It is a common cliche that people use, “Do what you love the money will follow”, that may not be so true in our struggling economy. The author of The Chronicle article, “What You Can’t Tell Your Student’s Anymore”, Pamela Newkirk is worried that she may have overused this phrase. Newkirk expressed concern that her student’s will not be afforded the same opportunities she was because her students are dealing with different financial issues, for example debt from student loans. This is a valid concern from Newkirk because as a professor and parent she has a certain responsibility to present reality to her students and daughters. To continue to tell students to chase their dreams with the hope that “money will follow” is problematic without giving full details of sacrifices that will have to be made.
Newkirk has faith in this generation but after rethinking her advice she has realized that she must set out the sacrifices that one may need to make in order to “do what they love”. Newkirk feels that her advice may have lead some of her past students to stay “un- or underemployed” by internships in hopes to get a job. She now revises that notion explaining, “there is honorable work to be found while pursuing your dreams”, a needed reality for students who may avoid low ,or any paying, job beside that of their interest. Newkirk’s revelation about her teaching advice made me start thinking about my own teaching career and the advice I may give. In a world where reality hits 6 months after graduation, when Sallie Mae calls to start collecting on school loans, it seems like an injustice to try and sugar coat the truth to students but there is also a desire to keep the hope of their dreams alive.

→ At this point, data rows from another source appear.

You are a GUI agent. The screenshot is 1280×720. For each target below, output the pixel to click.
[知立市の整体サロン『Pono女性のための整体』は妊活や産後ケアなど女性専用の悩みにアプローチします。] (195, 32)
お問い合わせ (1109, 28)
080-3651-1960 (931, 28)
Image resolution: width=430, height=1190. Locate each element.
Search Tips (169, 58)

Going into education it was my hope to inspire someone to do and be something great. This notion of giving students the truth of the “real” world my hinder the persistent students. Their are some students out there who, maybe one day, would have turned their dream internship into their career and this new advice, Newkirk has decided upon, may stop that. I always knew that being a teacher was a balancing act but I guess I never realized how complex of an act. Newkirk’s article really opened my eyes to how careful I must be even with the smallest cliches I say to my students.